3. Genèse de la théorie des communautés de pratique

3.2. De l'action située à l'apprentissage situé

3.5.2. Participation / Réification

Parallèlement à la dualité pratique / identité, Wenger en propose une seconde dans son ouvrage pour comprendre les processus d'apprentissage, de production de sens et d'identité : la participation / réification. Pour lui, la pratique n’est pas seulement une théorie mécaniste : « la pratique ne concerne pas uniquement des corps et des cerveaux, mais d’abord et avant tout la signification donnée aux mouvements du corps et au fonctionnement du cerveau » (ibid., p.57). Sa notion de sens ne porte pas sur les détails techniques de la signification, sur les relations entre un symbole et son référent, sur le sens de la vie mais elle se rapporte à la pratique et à la construction de sens en tant qu’expérience de la vie quotidienne. Il situe le sens dans un processus qu'il appelle la négociation de sens. Cette dernière comprend l’interaction de deux processus complémentaires : la participation et la réification. Ces processus constituent pour lui la dualité fondamentale de l’expérience humaine de la construction de sens et, par conséquent, de la nature de la pratique. La quête et la production de sens sont donc pour lui au cœur de la pratique et il approche cette dernière selon trois concepts fondamentaux qu'il détaille : la participation, la réification et la négociation de sens.

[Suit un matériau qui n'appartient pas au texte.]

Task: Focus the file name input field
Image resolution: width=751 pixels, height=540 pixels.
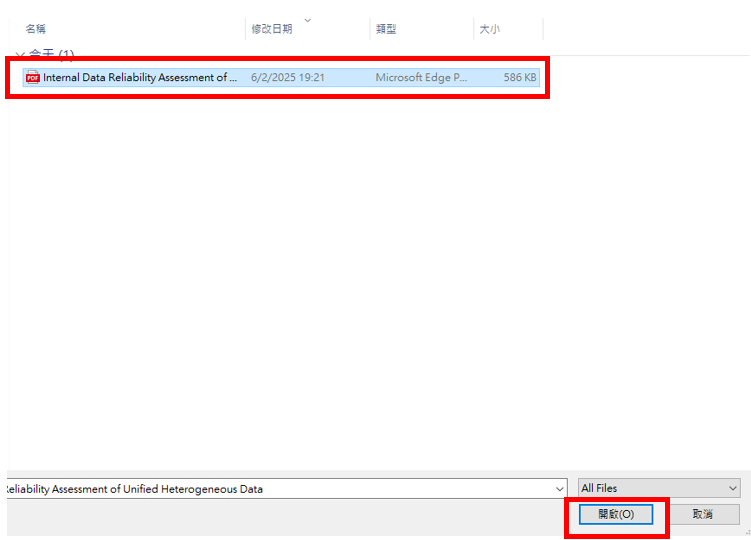Action: [x=280, y=489]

La notion de participation est utilisée « pour décrire l'expérience sociale de vie dans le monde, d’appartenance à des communautés sociales et d’engagement dynamique dans des projets collectifs » (ibid., p.61), une expérience où les participants se reconnaissent l'un dans l'autre. Il invite à voir la participation comme un processus complexe qui engage l’individu dans sa totalité (corps, esprit, émotions et relations) et qui s'accompagne de plusieurs gestes tels que faire, parler, ressentir, appartenir. Elle est porteuse de significations et fait partie de notre identité à tel point que nous la transportons en dehors de la communauté puisque, dans la vie, en famille ou entre amis : nous sommes pompier, enseignant, etc... La participation à des communautés transforme à la fois notre expérience et celle de la communauté, elle est donc une source d’identité. Enfin, sa notion de participation ne renvoie pas nécessairement à l'idée de collaboration, elle recouvre diverses modalités : « Elle comprend toutes sortes de liens conflictuels et harmonieux, privés et publics, compétitifs et coopératifs » (ibid., p.62).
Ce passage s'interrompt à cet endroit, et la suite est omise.